### Extract to read
━━━━━━━━
Alexion says its top brass inappropriately pressed staff to pad Soliris sales

Alexion has wrapped up its investigation into allegations of sales fraud concerning its lead drug, Soliris. Its conclusion? Senior management improperly pressured employees in order to bump up quarterly revenue.

To hit financial targets, executives pressed staffers to get customers to place their Soliris orders earlier than they would have otherwise, according to a delayed third-quarter report Alexion filed Wednesday. Extra sales generated through the process—known as “pull-in sales”—peaked in the fourth quarter of 2015, when the Connecticut drugmaker estimates they tallied between $10 million and $17 million.

The practice isn’t “inherently problematic or impermissible” as long as it doesn’t violate U.S. accounting rules, Alexion said, and its audit committee concluded that previously issued financial results don’t need to be restated. Top employees did violate Alexion’s own company policies and procedures, however, and the company blamed the bad behavior on senior management’s failure to “set an appropriate ‘tone at the top’ for an effective control environment.”

Alexion’s topmost brass, of course, has already paid the price. After acknowledging in November that it was looking into sales fraud claims from a former employee, the company announced last month that former AstraZeneca chief David Brennan would take the CEO reins from skipper David Hallal, and one-time Honeywell CFO David Anderson would step into the CFO role in place of Vikas Sinha.
━━━━━━━━
### Dataset extract
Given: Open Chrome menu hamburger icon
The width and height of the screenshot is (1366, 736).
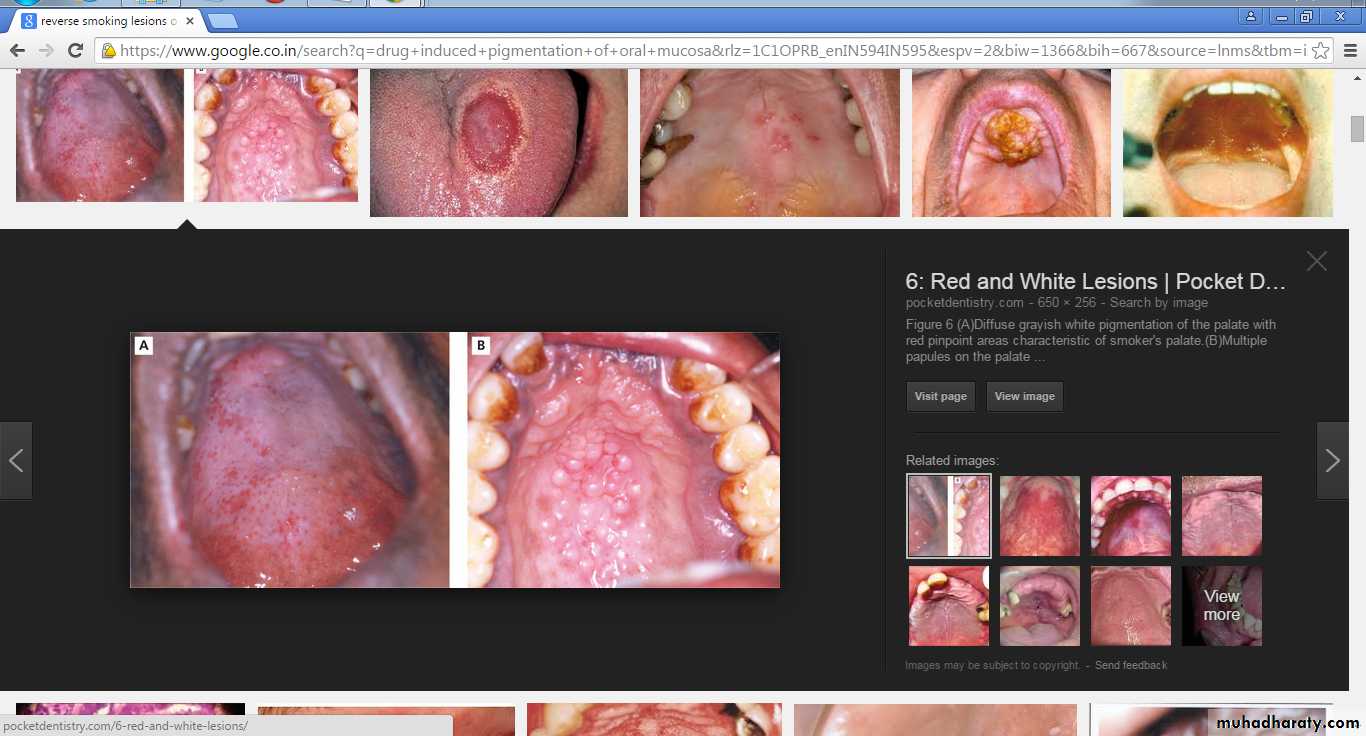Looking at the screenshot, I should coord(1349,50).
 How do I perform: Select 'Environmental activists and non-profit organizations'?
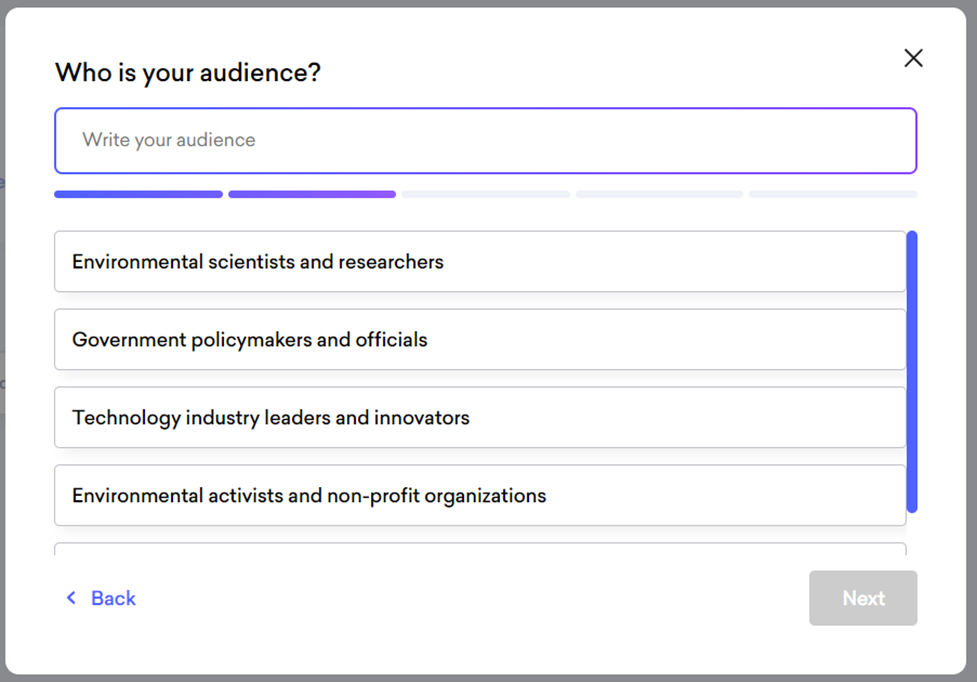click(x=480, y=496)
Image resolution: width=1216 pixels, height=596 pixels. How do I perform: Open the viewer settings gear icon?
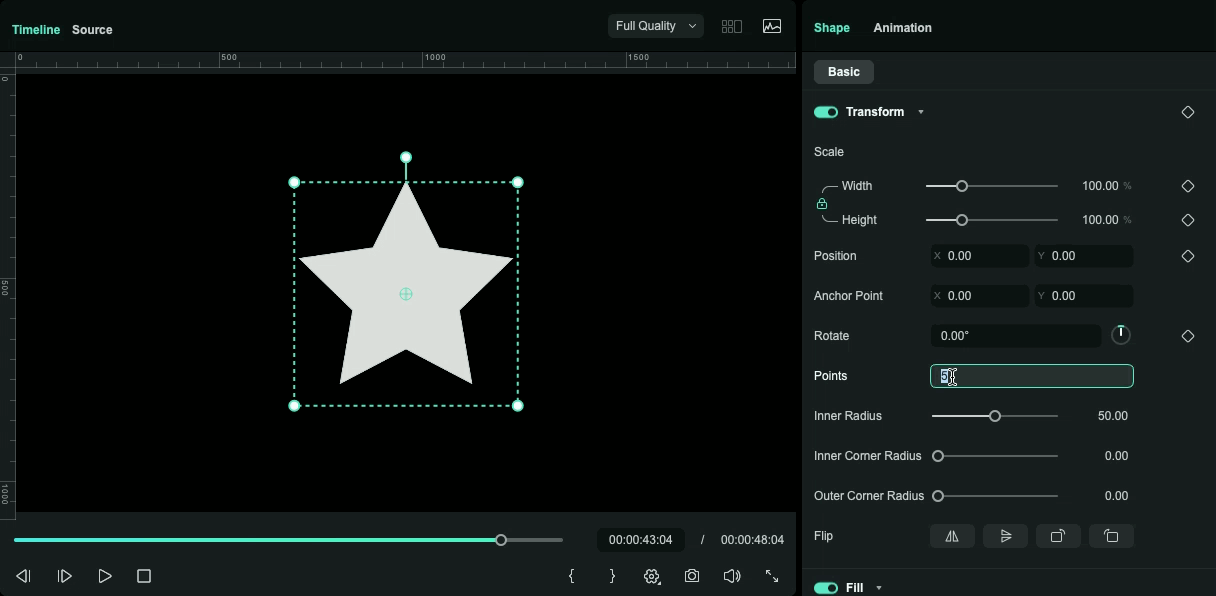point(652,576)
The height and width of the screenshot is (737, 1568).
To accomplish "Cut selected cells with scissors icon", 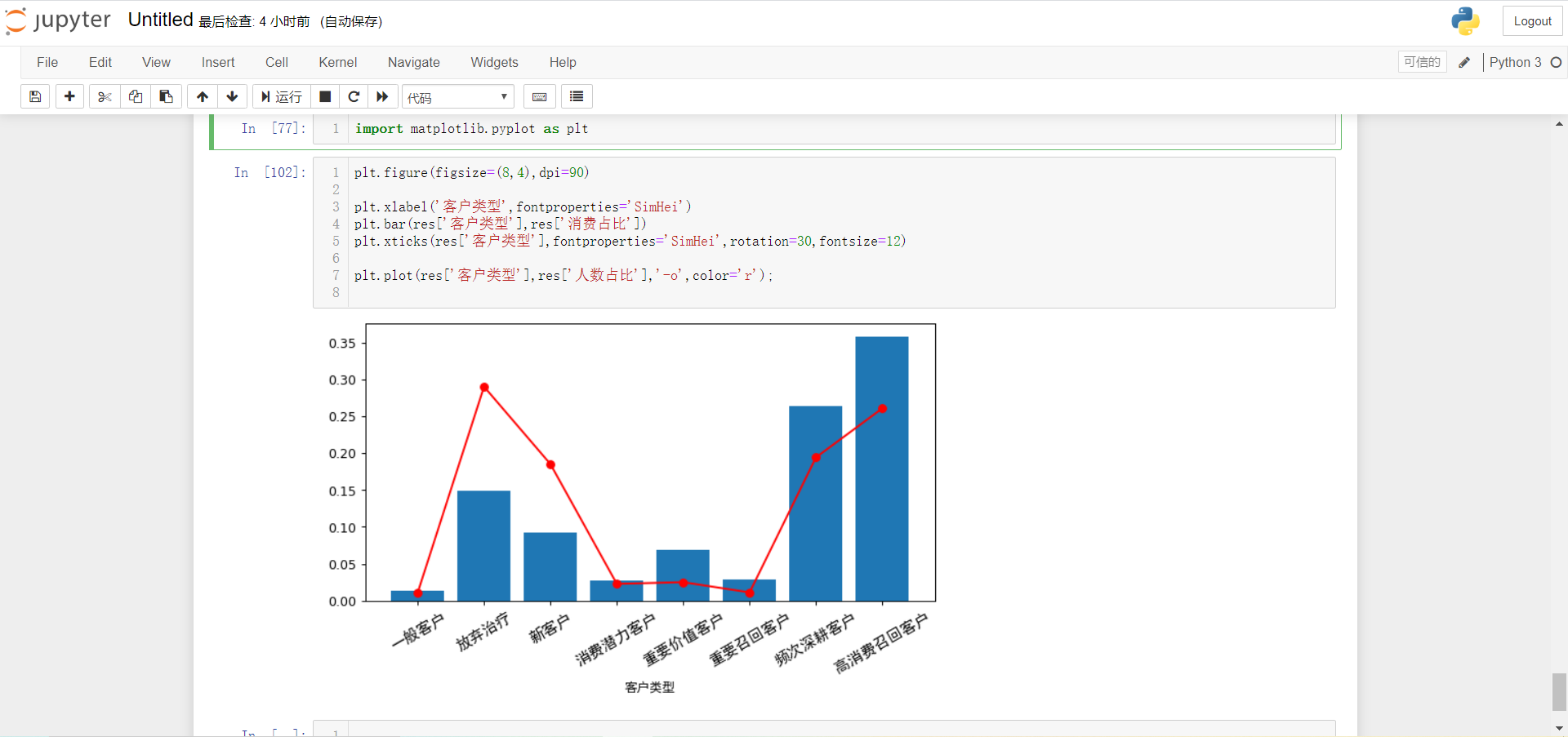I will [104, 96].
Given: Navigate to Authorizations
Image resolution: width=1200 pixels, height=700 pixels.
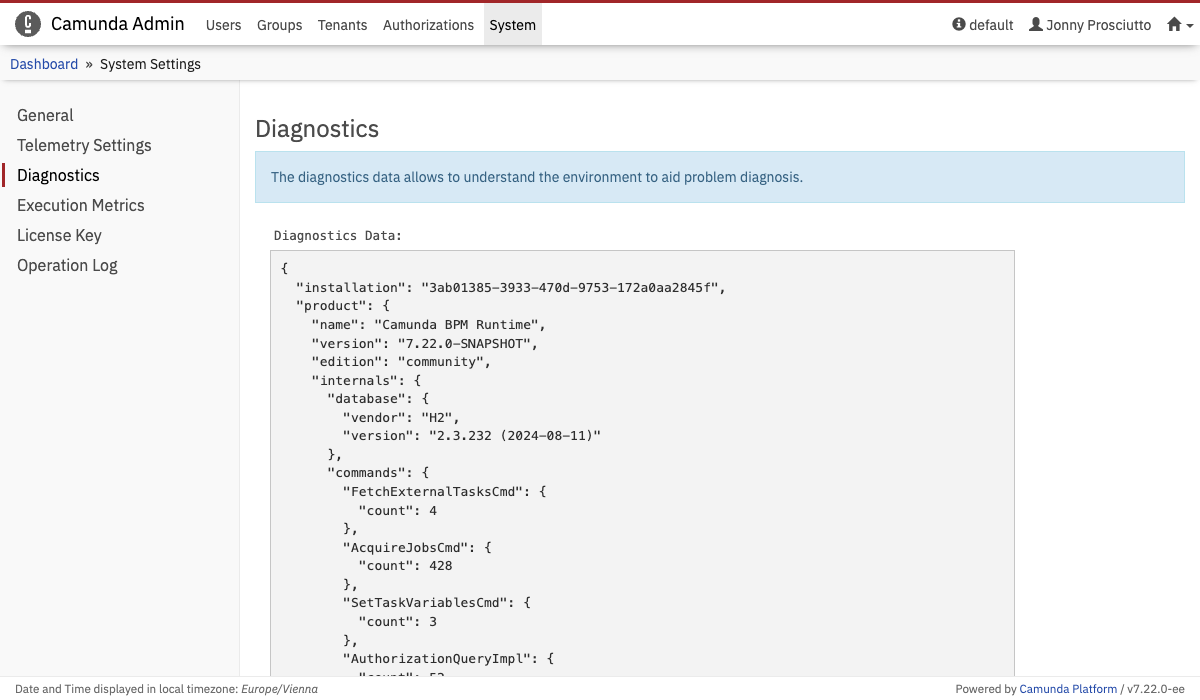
━━━━━━━━
### Exercise details
Continue the article about Alexion's Soliris sales investigation from where it stops.

### Output of the task
Now, the New Haven-based company said it plans to funnel its efforts into a remediation plan. Alexion will increase employee communication and training on ethics and compliance and take a hard look at its planning and forecasting procedures, among other steps.

The way Leerink Partners analyst Geoffrey Porges sees it, the damage could have been worse. “The outcome from the investigation is very much consistent with our expectations, and is materially less than the ‘worst case scenarios' imagined by many investors,” he wrote in a note to clients.

Events at the company do represent a “warning shot” to the rest of the industry, though, he cautioned. They’re “likely to provide an important ‘case study’” for fellow pharma management teams, which he thinks will now “‘sharpen their pencils' in terms of the reliability of their financial results, and the accountability of management for those results.”

Meanwhile, Alexion’s not totally out of the woods. Porges, in response to “recent turmoil,” had previously tabbed Alexion as “one of the rare, once or twice per decade, activist investment situations in the biopharmaceutical industry,” and as he wrote Thursday, “we do not believe the activist opportunity is over.”